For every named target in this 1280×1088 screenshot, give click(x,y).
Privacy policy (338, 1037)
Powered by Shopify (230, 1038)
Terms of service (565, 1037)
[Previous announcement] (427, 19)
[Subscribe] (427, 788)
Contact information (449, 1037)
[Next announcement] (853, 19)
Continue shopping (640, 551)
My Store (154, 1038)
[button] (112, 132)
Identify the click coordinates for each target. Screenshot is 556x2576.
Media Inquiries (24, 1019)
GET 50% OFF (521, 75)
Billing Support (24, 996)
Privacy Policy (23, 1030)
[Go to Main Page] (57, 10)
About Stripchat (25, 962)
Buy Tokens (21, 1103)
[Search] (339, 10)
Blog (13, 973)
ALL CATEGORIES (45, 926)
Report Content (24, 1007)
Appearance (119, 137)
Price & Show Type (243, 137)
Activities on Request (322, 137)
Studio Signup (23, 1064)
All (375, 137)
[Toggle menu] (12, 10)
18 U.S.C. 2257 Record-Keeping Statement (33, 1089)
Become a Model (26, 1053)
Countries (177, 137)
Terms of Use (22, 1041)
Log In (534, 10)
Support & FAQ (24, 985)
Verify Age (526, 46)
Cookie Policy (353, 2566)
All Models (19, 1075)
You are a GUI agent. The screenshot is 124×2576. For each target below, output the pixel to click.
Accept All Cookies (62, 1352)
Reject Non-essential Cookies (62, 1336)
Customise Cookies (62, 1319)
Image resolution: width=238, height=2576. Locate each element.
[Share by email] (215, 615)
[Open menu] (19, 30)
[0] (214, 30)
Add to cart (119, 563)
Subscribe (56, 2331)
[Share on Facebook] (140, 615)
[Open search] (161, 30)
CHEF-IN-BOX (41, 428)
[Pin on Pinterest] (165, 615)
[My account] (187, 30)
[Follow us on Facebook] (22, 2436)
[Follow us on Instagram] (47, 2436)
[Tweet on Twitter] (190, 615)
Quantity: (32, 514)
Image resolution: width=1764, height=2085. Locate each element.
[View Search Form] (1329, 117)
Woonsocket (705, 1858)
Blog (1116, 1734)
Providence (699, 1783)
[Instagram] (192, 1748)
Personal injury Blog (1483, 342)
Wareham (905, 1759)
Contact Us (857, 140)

########

**WORK TO COMPLETE**
Everything in the listing should be written out exactly.

**EXERCISE ANSWER**
For every named target in this 1280×1088 screenshot, give click(x,y).
Privacy policy (338, 1037)
Powered by Shopify (230, 1038)
Terms of service (565, 1037)
[Previous announcement] (427, 19)
[Subscribe] (427, 788)
Contact information (449, 1037)
[Next announcement] (853, 19)
Continue shopping (640, 551)
My Store (154, 1038)
[button] (112, 132)
Identify the click coordinates for each target. Screenshot is 556x2576.
Media Inquiries (24, 1019)
GET 50% OFF (521, 75)
Billing Support (24, 996)
Privacy Policy (23, 1030)
[Go to Main Page] (57, 10)
About Stripchat (25, 962)
Buy Tokens (21, 1103)
[Search] (339, 10)
Blog (13, 973)
ALL CATEGORIES (45, 926)
Report Content (24, 1007)
Appearance (119, 137)
Price & Show Type (243, 137)
Activities on Request (322, 137)
Studio Signup (23, 1064)
All (375, 137)
[Toggle menu] (12, 10)
18 U.S.C. 2257 Record-Keeping Statement (33, 1089)
Become a Model (26, 1053)
Countries (177, 137)
Terms of Use (22, 1041)
Log In (534, 10)
Support & FAQ (24, 985)
Verify Age (526, 46)
Cookie Policy (353, 2566)
All Models (19, 1075)
You are a GUI agent. The screenshot is 124×2576. For each target below, output the pixel to click.
Accept All Cookies (62, 1352)
Reject Non-essential Cookies (62, 1336)
Customise Cookies (62, 1319)
Image resolution: width=238, height=2576. Locate each element.
[Share by email] (215, 615)
[Open menu] (19, 30)
[0] (214, 30)
Add to cart (119, 563)
Subscribe (56, 2331)
[Share on Facebook] (140, 615)
[Open search] (161, 30)
CHEF-IN-BOX (41, 428)
[Pin on Pinterest] (165, 615)
[My account] (187, 30)
[Follow us on Facebook] (22, 2436)
[Follow us on Instagram] (47, 2436)
[Tweet on Twitter] (190, 615)
Quantity: (32, 514)
Image resolution: width=1764, height=2085. Locate each element.
[View Search Form] (1329, 117)
Woonsocket (705, 1858)
Blog (1116, 1734)
Providence (699, 1783)
[Instagram] (192, 1748)
Personal injury Blog (1483, 342)
Wareham (905, 1759)
Contact Us (857, 140)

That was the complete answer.